One solution I could take was to buy an external temperature regulator that simply switched the power for the deep fryer on and off. This would mean that I would be able to use its basket and heating element, but just substitute out the thermoregulation.
However, I stumbled across this post on Seattle Food Geek and decided that building my own solution would be much more fun. Plus, since this build would be for an immersion circulator type of device instead of an all-in-one machine like the deep fryer (or the Sous Vide Supreme), I could use any size container and accommodate any amount of food.
I essentially followed the instructions given on the site, though I made it modular (I plug in the heating element instead of having it built-in), and mine doesn’t look nearly as slick.
There is also an element of electrocution risk in mine, since although I soldered the connections well and topped them with lens caps, there’s still a fair amount of naked wire protruding (probably not good for an application that inherently involves being around a large amounts of water). I probably wouldn’t feel comfortable leaving it on overnight. Pictures and explanations below:
Aquarium pump, needed to circulate the water. It should be on a separate circuit from the PID (temperature controller) since it needs to always be on, while the heating elements will be turned on and off based on the temperature.

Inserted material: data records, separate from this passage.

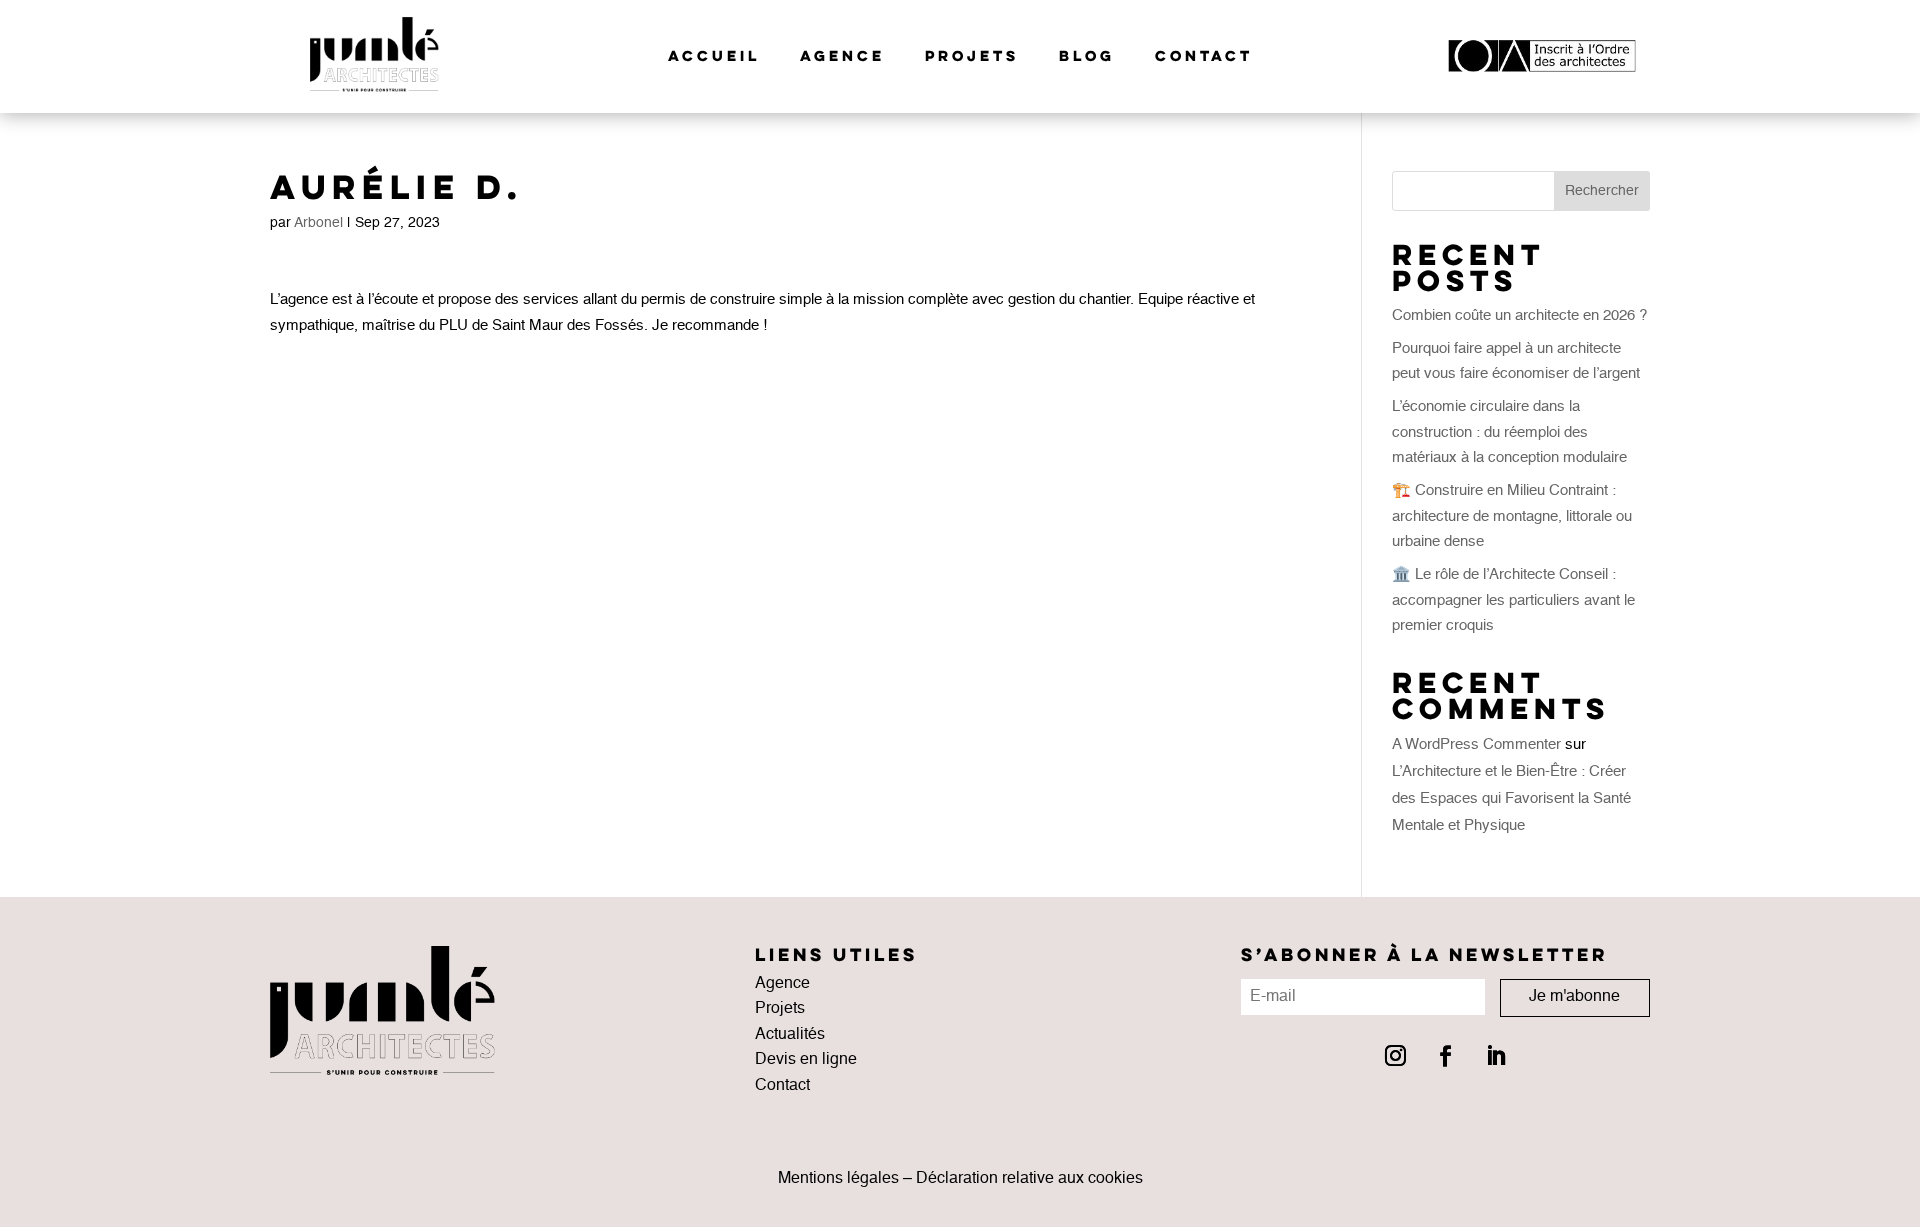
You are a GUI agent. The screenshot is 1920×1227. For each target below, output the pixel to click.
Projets (972, 57)
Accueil (714, 57)
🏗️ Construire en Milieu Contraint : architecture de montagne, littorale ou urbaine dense (1512, 516)
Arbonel (318, 223)
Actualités (790, 1035)
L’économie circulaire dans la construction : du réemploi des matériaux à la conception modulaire (1509, 432)
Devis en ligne (806, 1060)
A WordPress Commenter (1476, 744)
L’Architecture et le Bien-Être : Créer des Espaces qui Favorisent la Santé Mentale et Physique (1511, 798)
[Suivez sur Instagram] (1395, 1056)
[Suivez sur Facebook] (1445, 1056)
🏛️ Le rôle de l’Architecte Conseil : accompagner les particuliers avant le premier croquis (1513, 600)
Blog (1087, 57)
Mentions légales (838, 1179)
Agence (842, 57)
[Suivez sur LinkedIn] (1495, 1056)
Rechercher (1602, 191)
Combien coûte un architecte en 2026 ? (1519, 315)
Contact (1204, 57)
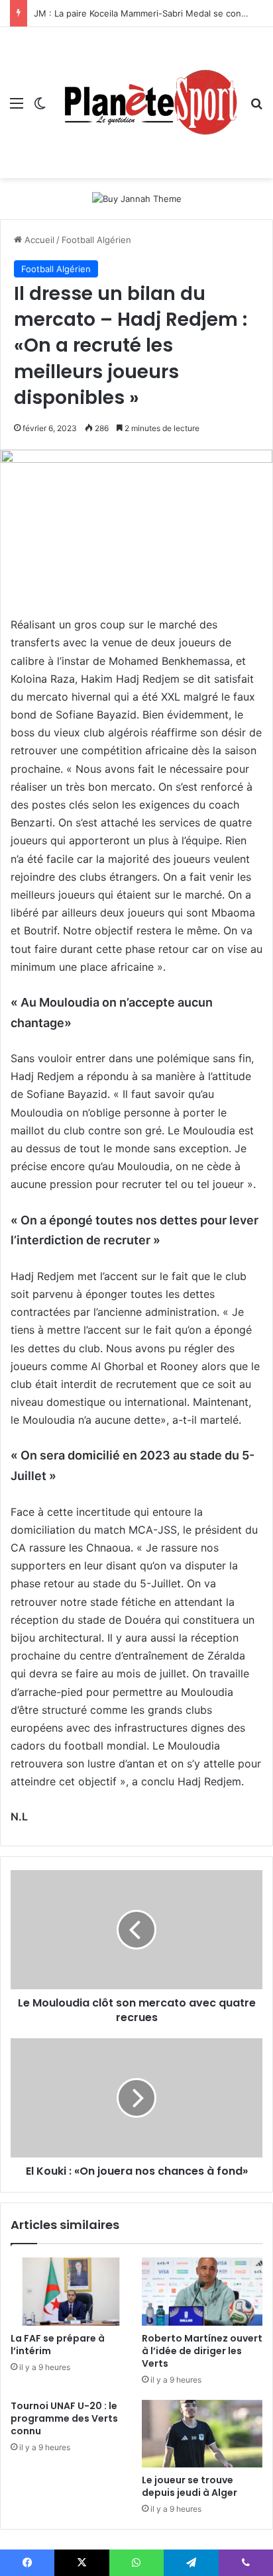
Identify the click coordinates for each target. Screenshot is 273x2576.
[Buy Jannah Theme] (137, 198)
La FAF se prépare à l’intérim (58, 2344)
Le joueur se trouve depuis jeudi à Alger (189, 2486)
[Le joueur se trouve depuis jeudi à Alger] (202, 2434)
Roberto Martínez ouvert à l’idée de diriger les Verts (202, 2351)
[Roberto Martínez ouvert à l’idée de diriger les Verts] (202, 2291)
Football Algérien (96, 239)
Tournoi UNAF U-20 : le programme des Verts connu (64, 2418)
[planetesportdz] (148, 102)
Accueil (38, 239)
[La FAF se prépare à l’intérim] (71, 2291)
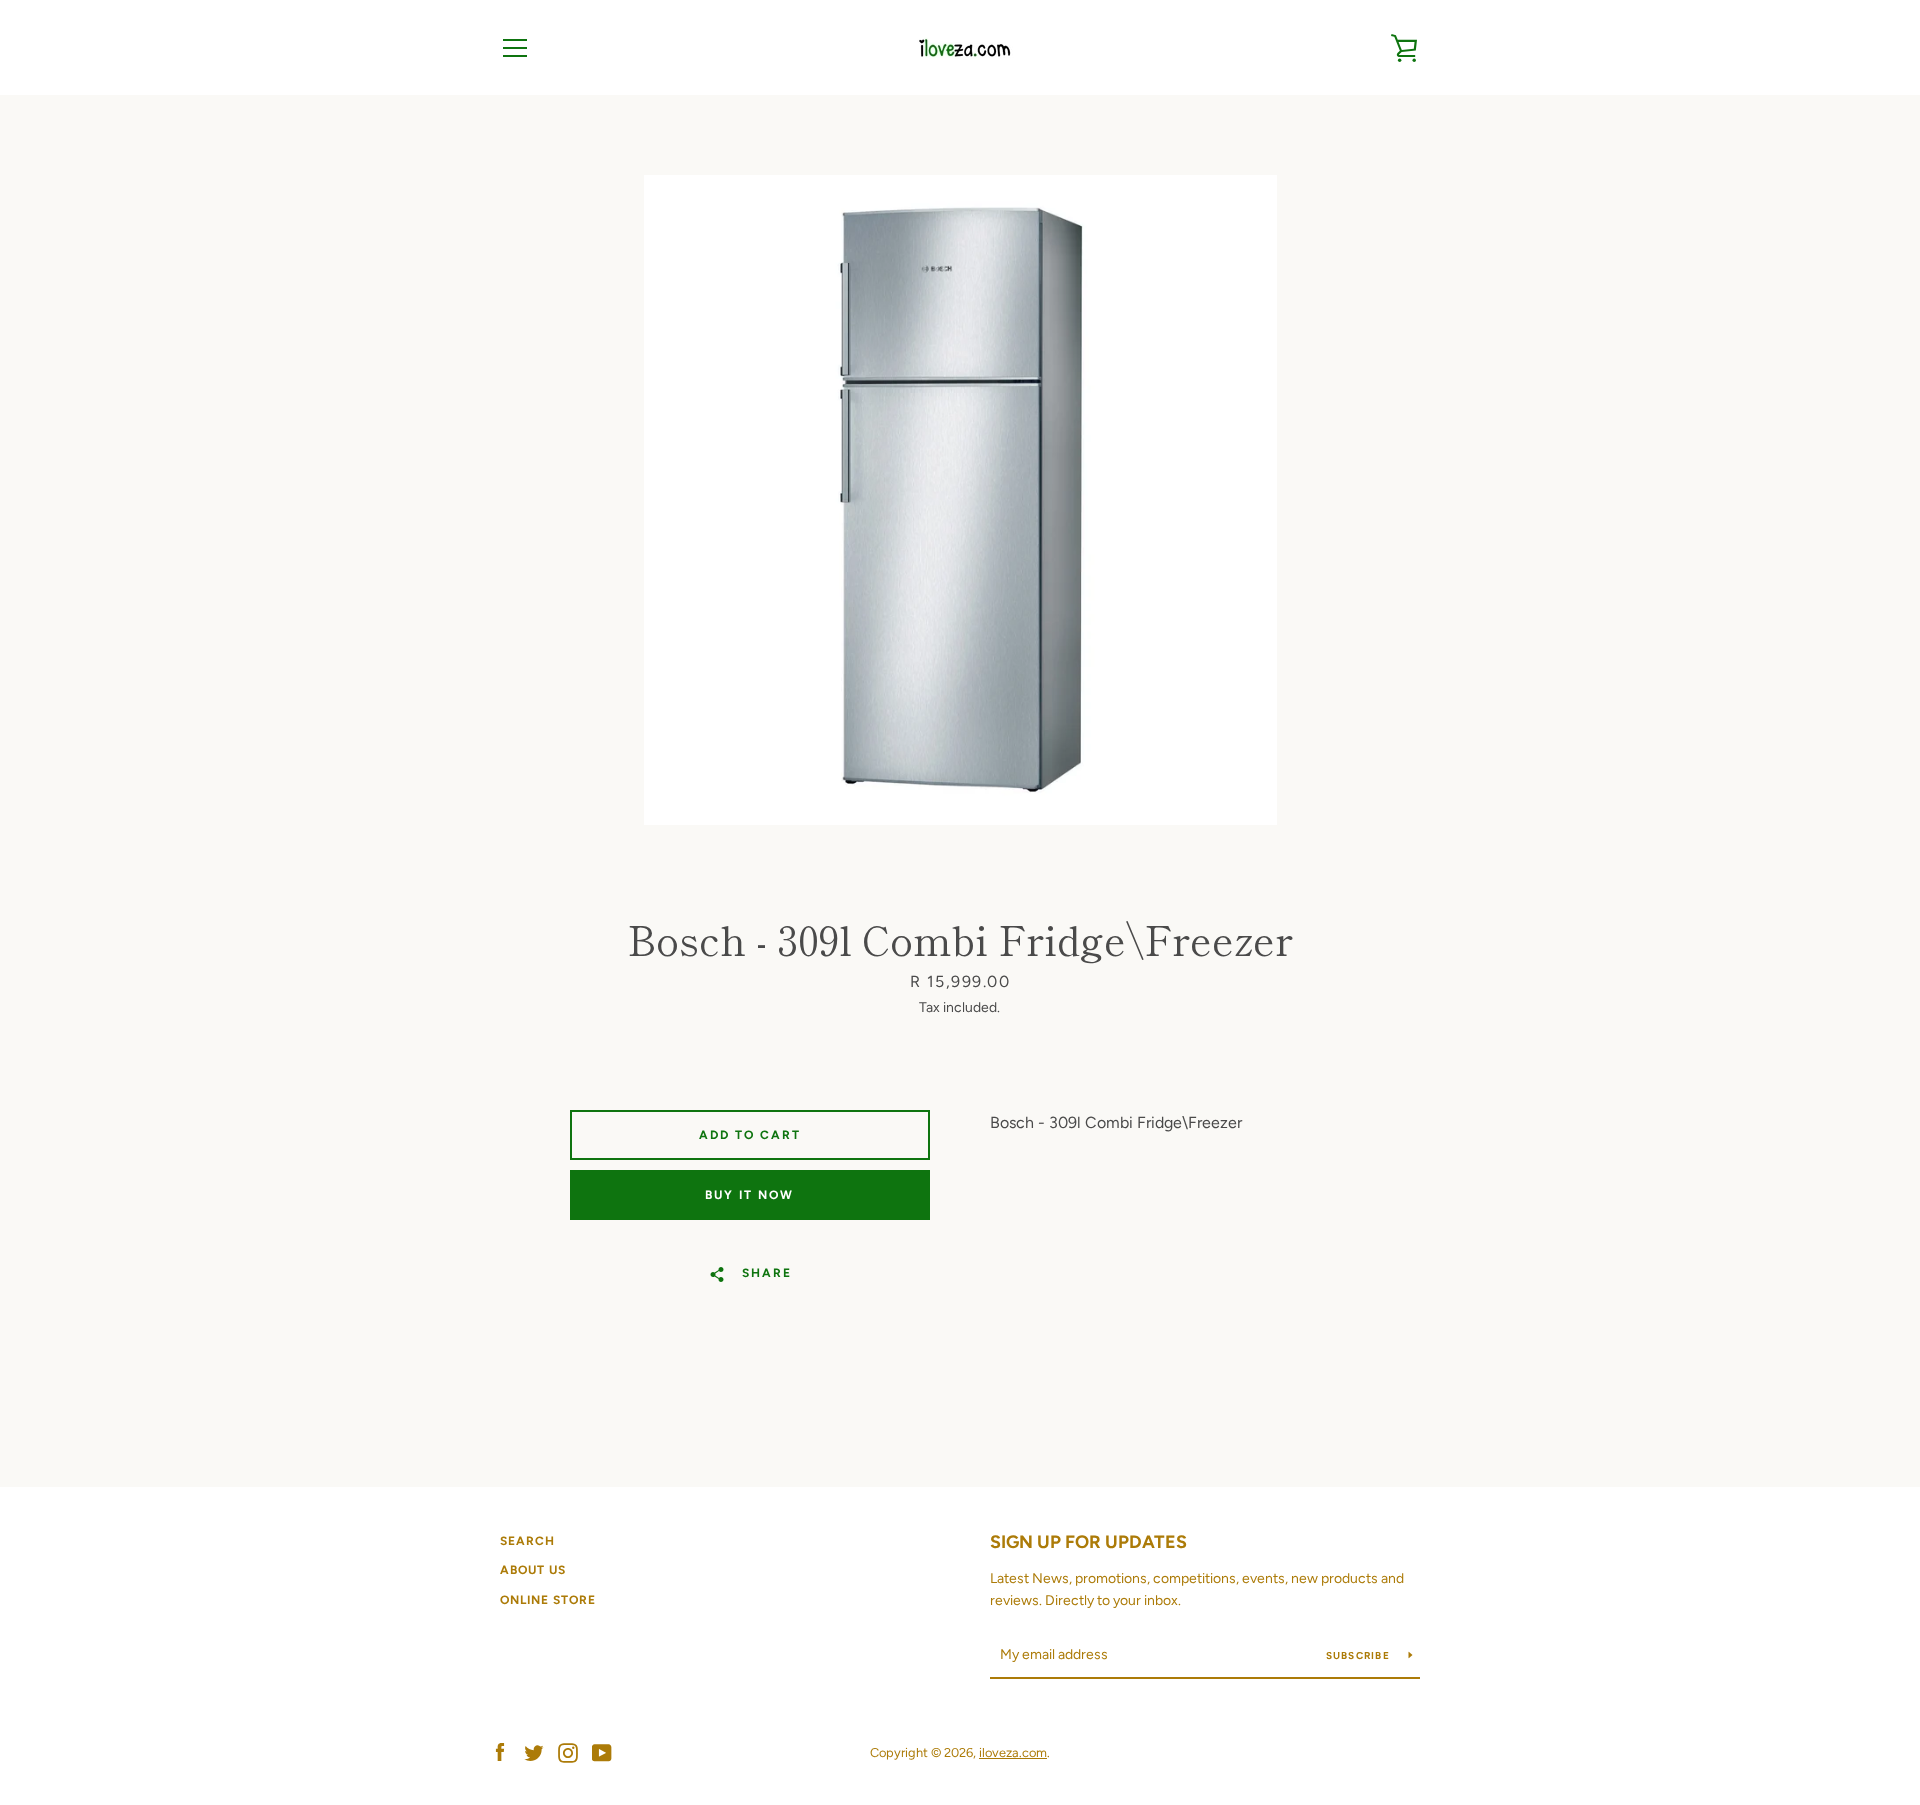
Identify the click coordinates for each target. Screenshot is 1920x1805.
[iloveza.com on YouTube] (602, 1751)
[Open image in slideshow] (960, 500)
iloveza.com (1013, 1752)
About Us (533, 1570)
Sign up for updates (1088, 1542)
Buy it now (749, 1195)
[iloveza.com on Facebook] (500, 1751)
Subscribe (1360, 1655)
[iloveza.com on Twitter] (534, 1751)
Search (527, 1541)
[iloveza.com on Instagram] (568, 1751)
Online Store (548, 1600)
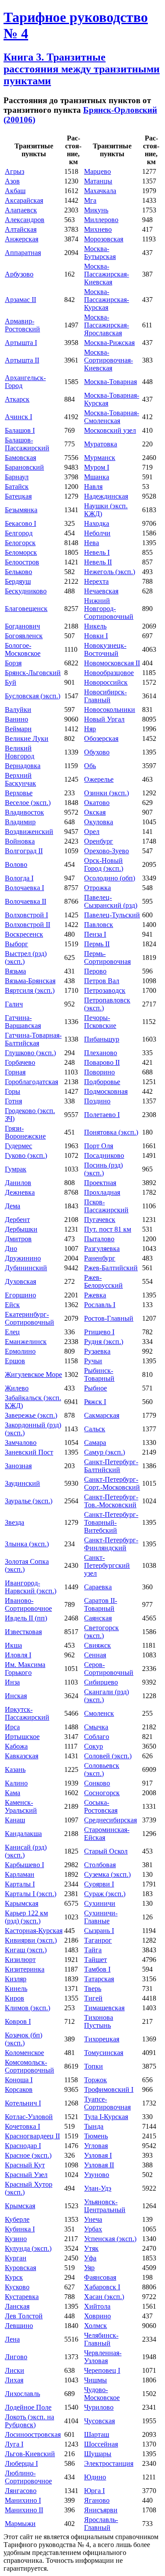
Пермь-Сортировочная (107, 957)
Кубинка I (20, 2229)
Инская (16, 1695)
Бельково (18, 571)
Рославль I (99, 1304)
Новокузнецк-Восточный (105, 649)
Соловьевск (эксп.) (101, 1769)
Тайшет (95, 1959)
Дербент (17, 1219)
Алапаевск (21, 210)
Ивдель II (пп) (26, 1618)
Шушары (97, 2453)
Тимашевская (104, 2008)
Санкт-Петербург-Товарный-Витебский (111, 1522)
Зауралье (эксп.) (28, 1501)
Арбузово (19, 274)
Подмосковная (106, 1091)
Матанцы (98, 181)
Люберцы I (21, 2463)
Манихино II (24, 2510)
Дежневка (20, 1192)
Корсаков (19, 2089)
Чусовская (99, 2421)
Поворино (99, 1072)
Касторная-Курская (33, 1930)
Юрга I (94, 2490)
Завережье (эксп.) (31, 1415)
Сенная (95, 1655)
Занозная (18, 1465)
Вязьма (15, 971)
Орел (91, 831)
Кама (12, 1792)
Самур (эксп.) (104, 1452)
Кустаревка (22, 2296)
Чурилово (99, 2407)
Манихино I (23, 2500)
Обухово (97, 752)
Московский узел (110, 430)
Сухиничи (99, 1903)
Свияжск (97, 1645)
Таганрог (98, 1940)
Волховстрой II (27, 924)
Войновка (20, 841)
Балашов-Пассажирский (27, 444)
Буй (10, 682)
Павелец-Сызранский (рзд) (110, 901)
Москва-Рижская (109, 342)
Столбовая (100, 1864)
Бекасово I (20, 523)
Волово (16, 864)
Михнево (98, 229)
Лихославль (22, 2393)
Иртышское (22, 1736)
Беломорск (21, 552)
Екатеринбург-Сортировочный (29, 1318)
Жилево (17, 1388)
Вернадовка (22, 765)
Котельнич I (23, 2103)
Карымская (21, 1903)
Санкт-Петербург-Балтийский (111, 1465)
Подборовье (102, 1081)
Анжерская (21, 239)
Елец (12, 1332)
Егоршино (20, 1295)
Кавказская (21, 1756)
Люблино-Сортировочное (28, 2477)
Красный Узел (26, 2174)
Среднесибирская (110, 1820)
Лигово (16, 2356)
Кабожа (16, 1746)
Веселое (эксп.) (28, 802)
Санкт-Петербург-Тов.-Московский (111, 1501)
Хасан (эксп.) (104, 2296)
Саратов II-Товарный (100, 1604)
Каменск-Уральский (21, 1806)
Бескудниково (26, 591)
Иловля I (18, 1655)
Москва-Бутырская (100, 252)
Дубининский (26, 1268)
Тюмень (96, 2136)
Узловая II (99, 2165)
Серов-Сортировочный (108, 1668)
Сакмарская (101, 1415)
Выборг (16, 944)
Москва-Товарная (110, 381)
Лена (12, 2339)
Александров (24, 219)
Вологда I (19, 878)
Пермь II (97, 944)
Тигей (93, 1998)
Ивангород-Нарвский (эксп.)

Immersion heater coil. I decided to not build this thing into my setup and instead have a plug for it, since these coils apparently burn out easily. My setup, unfortunately, can’t handle much more than one of these without itself burning out (the relay would blow up).
Thermocouple. This is used to sense the temperature for the PID.
Switch. My little conceit, since given how basic my setup is, I could just plug it in/pull the plug for on/off.
The heart of the setup. The PID takes temperature information from the thermocouple and sends a signal to a relay to complete/break a circuit based on temperature. This model has its own electrical relay built-in. Somehow, Seattle Food Geek blog had a PID with an internal relay that could take three immersion heaters. Based on the electrical rating on mine… it can take basically one.
How the setup works. Thermocouple senses temperature, the pump circulates water, and the heater raises the temperature as needed (turns off when temperature is reached or about to be reached).
The aquarium pump (black plug) is meant to be separate from the PID-controlled circuit (white plug), since the pump needs to be always on, and the PID switches its circuit on and off based on temperature.
Heater gets plugged into the PID-controlled circuit. I used a cut up extension cord to make this.
The whole shebang.I did think about using this setup to control my deep fryer, but quickly realized that the built-in relay in my PID is rated for voltage that is WAY lower. I would need to install a more robust external relay in order to actually be able to push the machine to be able to handle that kind of electrical throughput — at the moment, the PID is barely rated enough for more than one immersion heating element. Putting the external relay in would also require some rewiring to bypass the PID’s relay element, which is probably more than I want to do in the near term (I actually have the solid state relay I want to use already). For now, I’m pretty happy that I have something that will finally give me my perfectly cooked steaks, chicken, and anything else I want to toss into it.